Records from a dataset
────────────────────────────────────────

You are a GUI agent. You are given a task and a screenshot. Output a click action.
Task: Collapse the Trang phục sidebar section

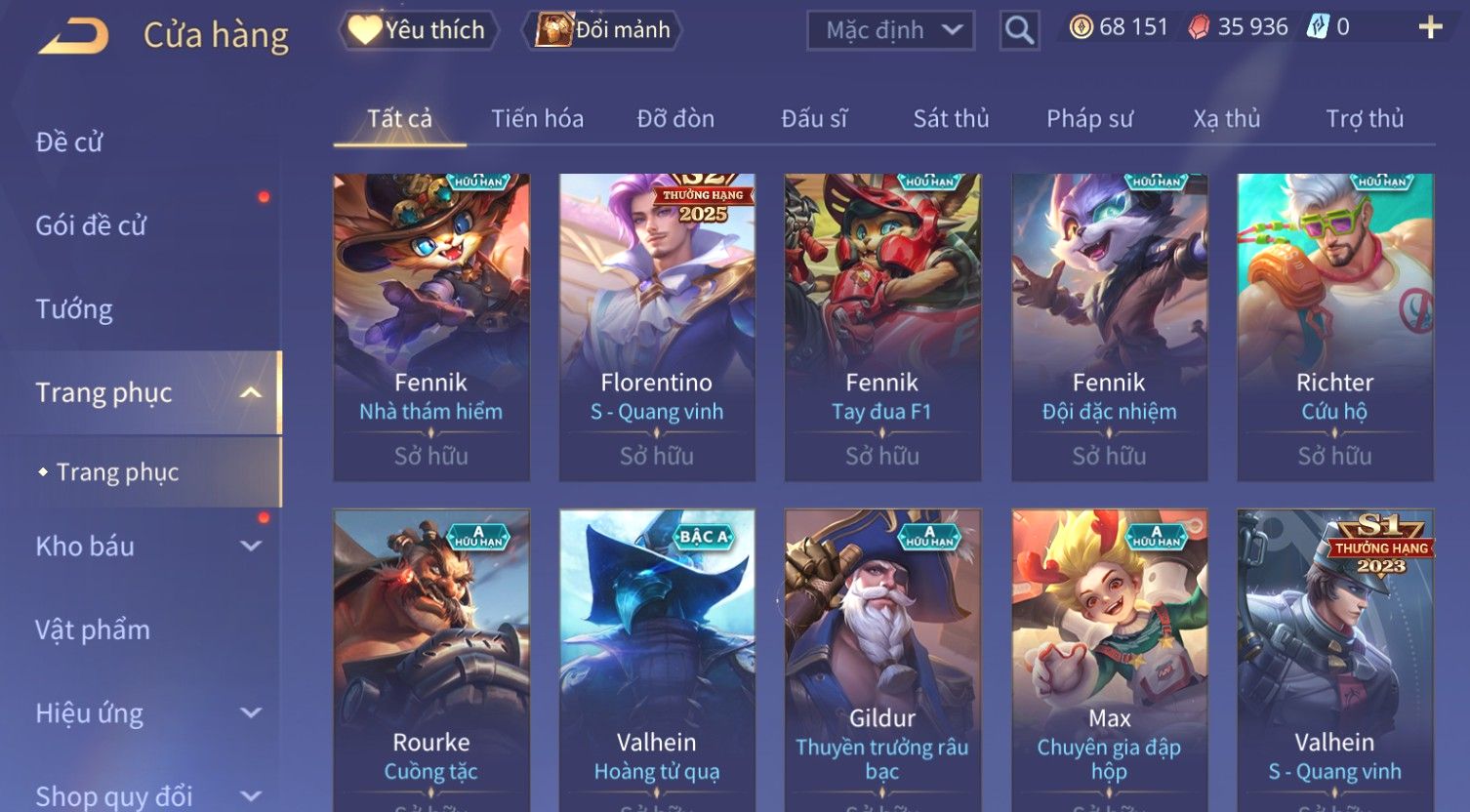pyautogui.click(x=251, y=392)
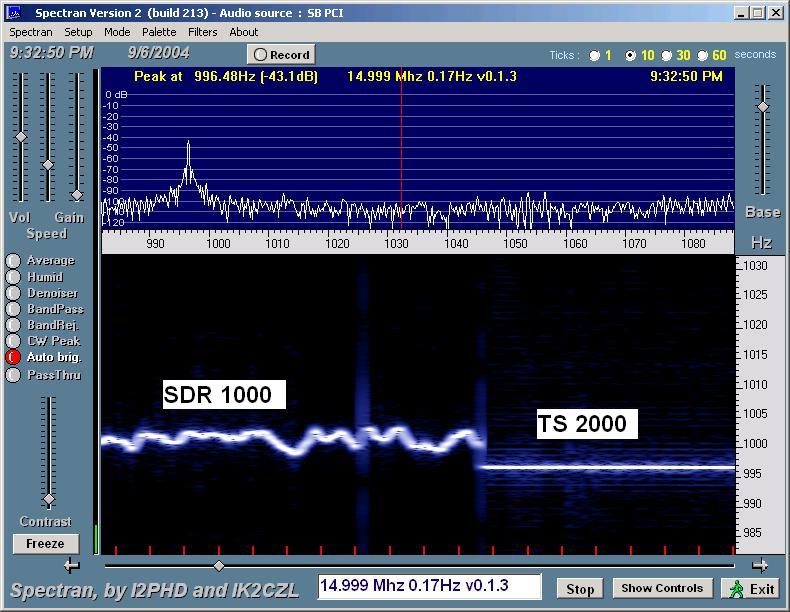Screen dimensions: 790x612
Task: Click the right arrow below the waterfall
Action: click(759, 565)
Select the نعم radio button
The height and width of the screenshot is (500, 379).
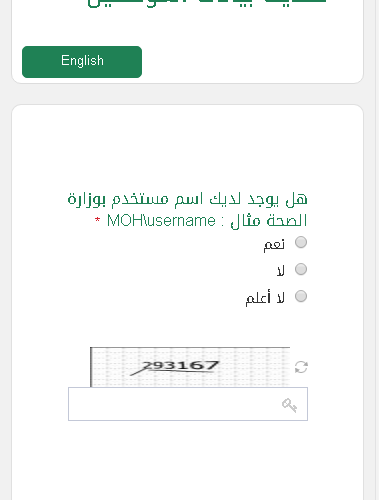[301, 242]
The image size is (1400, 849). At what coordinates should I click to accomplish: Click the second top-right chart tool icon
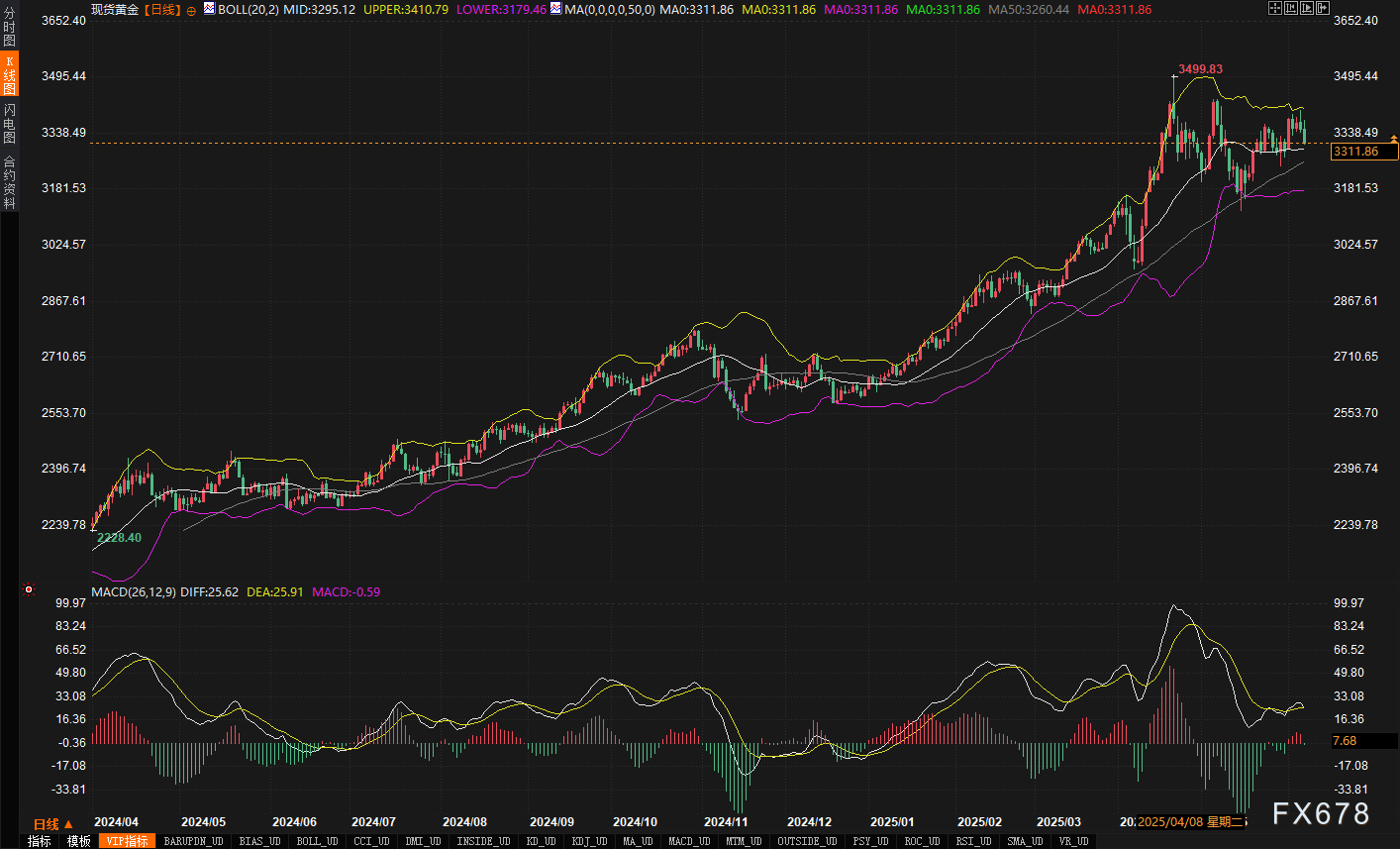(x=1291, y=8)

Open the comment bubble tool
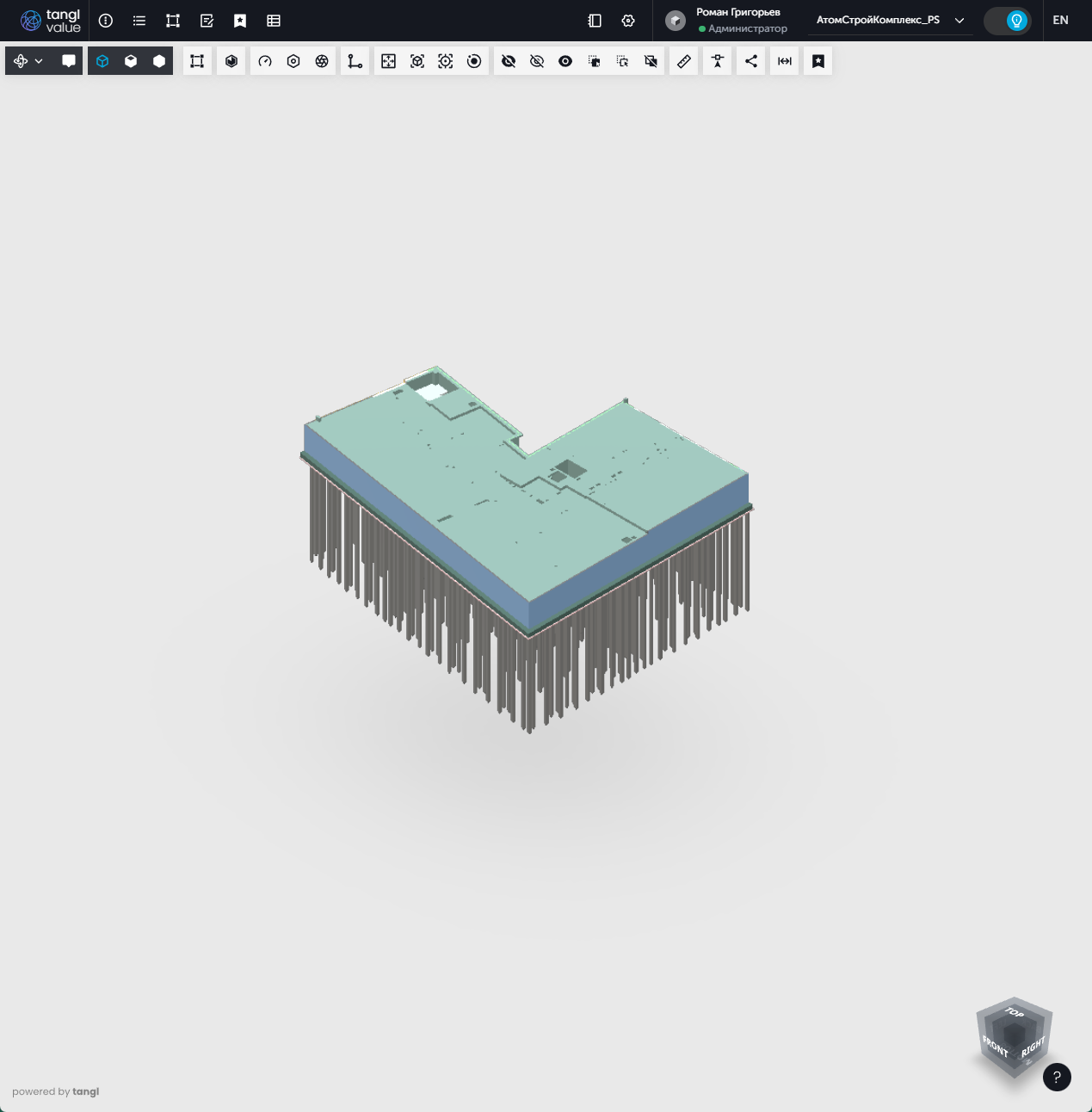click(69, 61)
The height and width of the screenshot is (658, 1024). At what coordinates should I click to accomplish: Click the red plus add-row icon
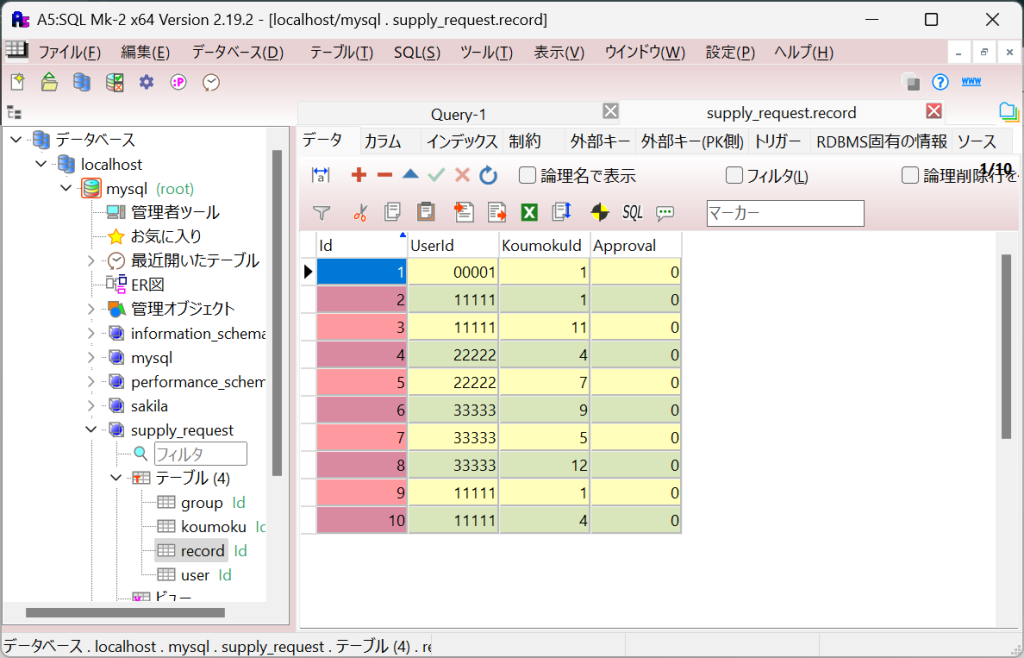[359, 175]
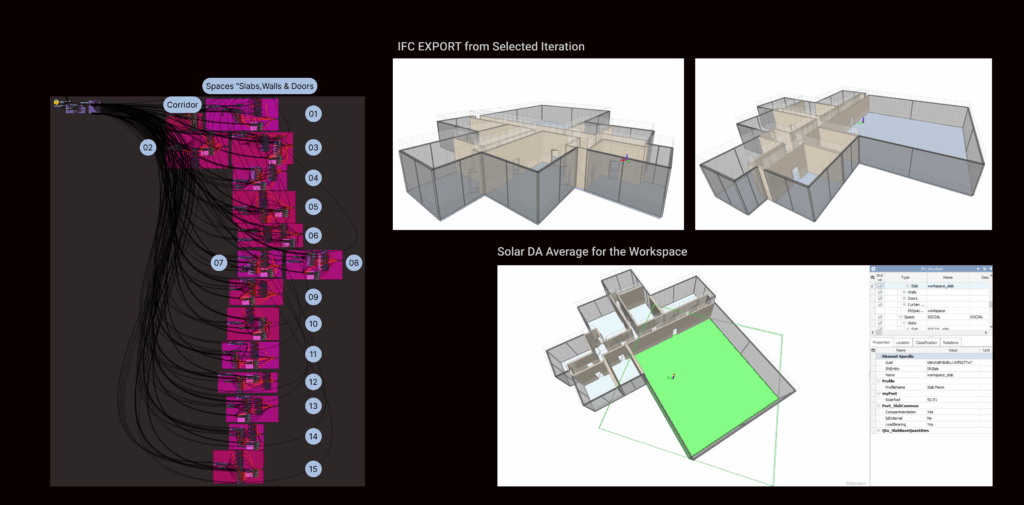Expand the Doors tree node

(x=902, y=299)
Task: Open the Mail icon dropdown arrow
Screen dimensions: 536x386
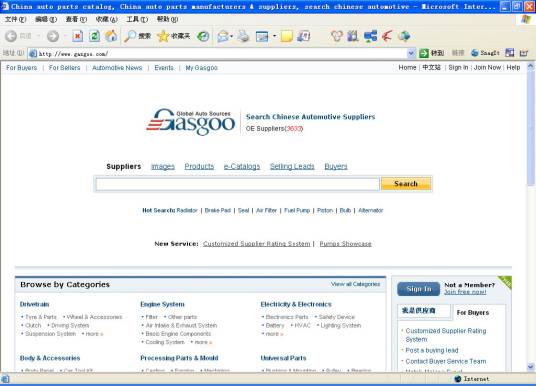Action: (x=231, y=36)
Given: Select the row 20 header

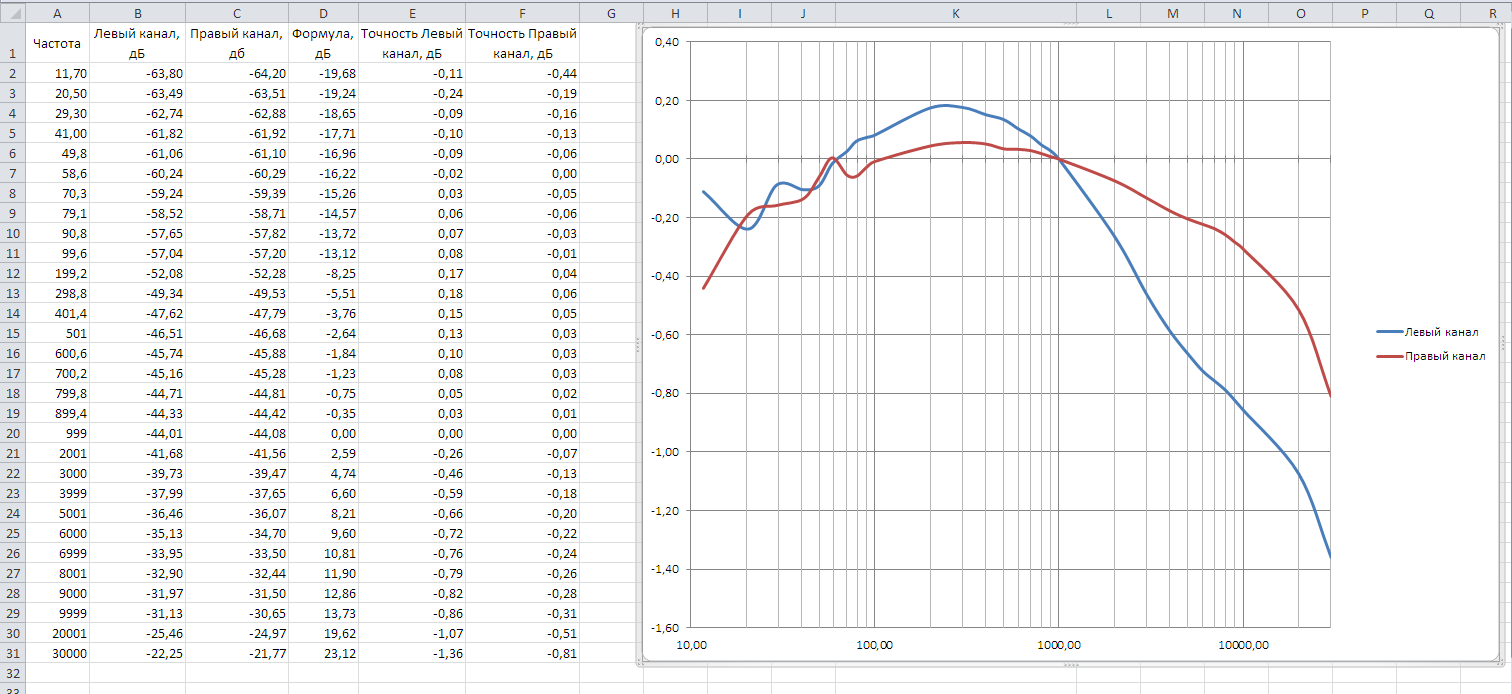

────────────────────────────────────────

• _TASK BRIEF_:
In the data, find how many lines hold the string "Select", and answer with the number only.

• _EXERCISE OUTPUT_:
2